Plutôt que d’aider à l’approfondissement des connaissances musicales de tous les élèves, plutôt qu’enseigner les classiques et donner à entendre les plus beaux airs d’opéra, la circulaire du 21 septembre relative au chant choral à l’école, au collège et au lycée s’attache à renforcer la tonalité martiale des discours politiques actuels [1].
Dans cette circulaire, les propositions énoncées comme contribuant « à structurer la personnalité de l’élève » voudraient masquer cette dimension particulière. La circulaire du 21 septembre 2011 décrit la « pratique vocale collective » comme permettant à chacun de « développ(er) la sensibilité au service d’une production musicale maîtrisée », d’« apport(er) une expérience physiologique et psychologique particulière », de « propos(er) une relation originale à l’espace et au temps [2], de « développ(er) le travail de la respiration et, plus généralement, celui du geste vocal , d’« apport(er) l’expérience de l’émotion et de sa maîtrise » et, surtout, de « développ(er) l’esprit d’équipe et de collaboration »...
L’accent mis sur le projet artistique de l’établissement a pour but de rappeler que « la participation active à un concert de chant choral » permet à l’élève de manifester de ses compétences : « Autonomie, initiative, sociabilité et civisme sont ainsi des compétences immédiatement mobilisées et développées par le chant choral ». Les mots sont mécaniquement agencés pour faire croire que le chant choral, activité collective par nature, assurerait d’une concrétisation « l’autonomie de l’élève et son regard critique sur le travail réalisé », notamment si, au bout du compte, un « spectacle » doit être organisé...

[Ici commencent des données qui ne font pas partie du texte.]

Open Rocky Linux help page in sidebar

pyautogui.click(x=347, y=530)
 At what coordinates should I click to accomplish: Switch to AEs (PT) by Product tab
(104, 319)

Les contradictions s’enchaînent... La chorale « prolonge l’éducation musicale » mais elle est « ouverte sans exigence de pré-requis à tous les élèves ». Elle « réunit tous les niveaux scolaires » mais elle est aussi un « élément structurant de la dimension artistique du projet d’école ou d’établissement ».
À lire la circulaire, ce qui importe ce n’est pas l’épanouissement personnel de l’élève mais la convergence des actions pédagogiques réalisées autour de l’éducation musicale. Ainsi, à l’école élémentaire, le chant choral est considéré comme « le prolongement de la pratique quotidienne du chant en classe » tandis que, pour les collégiens, les chorales inter-degré sont présentées comme « un facteur de cohésion des équipes pédagogiques ». Ce n’est qu’incidemment que ces méthodes « marquent pour les enfants et leurs familles la continuité du parcours scolaire en rythmant la vie de la communauté éducative, lui donnant ainsi une existence visible ».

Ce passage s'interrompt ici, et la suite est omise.